Saturday, January 10, 2009

Thing#12

Moving along at a nice clip, though still far from caught up, I've reached Thing #12: A thing about LibraryThing.

Of course, it's impossible to work in a library and not know about LibraryThing. It is one of the hot topics in libraries right now. My library, the Criss Library at UNO, uses the tags from LibraryThing for Libraries in our catalog. Look at the title Freakonomics to see an example. (Scroll down to the bottom of the record for the tags.)

I haven't started a LibraryThing account before now because I didn't really see the need for it in my personal life. It may seem surprising that as much as I love cataloging, I haven't cataloged my home library. But I do have my collections divided by subject, and I have no trouble finding anything whenever I want it. So my system works for me. Besides, LibraryThing has a fee if you want to catalog more than 200 books, and I'd go way over that.

But this exercise got me to thinking that LibraryThing can be used for many things. So I decided to use it to keep track of books I've borrowed from friends or libraries--things I've read and enjoyed enough that I might want to look it up again sometime, but which I do not actually own. I am not going to record books I disliked and wouldn't read again or books I loved so very much that I immediately ran out and bought my own copy so I'd always have it on hand (after all, those are on my shelves for me to see anytime). And, unfortunately, I'm not going to include the many, many books I really liked but have forgotten the titles of. Those are just gone forever. But with LibraryThing, maybe I can keep that problem from happening again.

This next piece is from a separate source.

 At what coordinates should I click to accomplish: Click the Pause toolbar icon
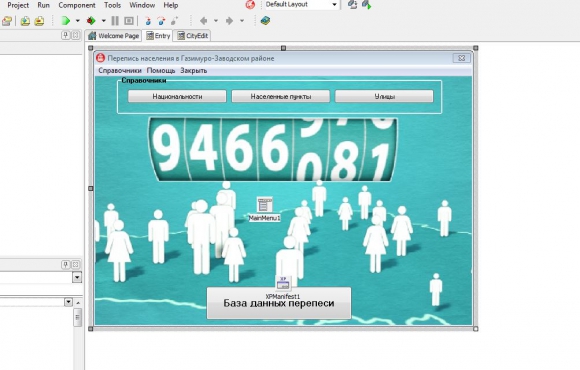pos(115,21)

And maybe later I may use it to keep track of books I'm interested in checking out later, instead of that five-page Word document I've got them all listed in.

I really only intended to add about ten books today, but once you start, it's hard to stop! I ended up adding thirty. My username is LunaMurphy, if you'd like to see my list.

I wasn't as happy with searching in LibraryThing. I searched for The Story of the Stone, an exact title, and it came back with Harry Potter and the Sorcerer's Stone as the first hit, and the book I was looking for nowhere on the first five pages. It wouldn't do an exact phrase search with quotation marks, either. I went over to Amazon and found it on the first page (even though it still wasn't the first entry). Then I went back to LibraryThing with the author's name and found it more easily. For several of my books, I had to go to my library's catalog or to Amazon to get enough information to find it in LibraryThing.

I do, however, like that there is something resembling authority control on the tags. I tagged my books "do not own," and when connecting to other users, that tag is rendered "unowned." The LibraryThing tag info for "unowned" says, "Includes: unowned, @unowned, DoNotOwn, Don'tOwn, Don’tOwn, _NOT.OWNED, do no own, do not have, do not own, don't own, dont have, dont own, not owned, not-own, not-owned, notowned." Nice way to round up similar tags without forcing people to use a controlled vocabulary.

A side observation: LibraryThing is not afraid to try things that are helpful to readers but harmful to bookstores, things you'll never see from Amazon. Check out LibraryThing's Unsuggester. It's the antithesis of the typical "If you liked X, you might also like Y" recommendation system. Unsuggester offers the equally useful counter, "If you liked X, you'll probably hate Z." What better way to say, "That book sucked," than by saving other readers the pain of suffering through it?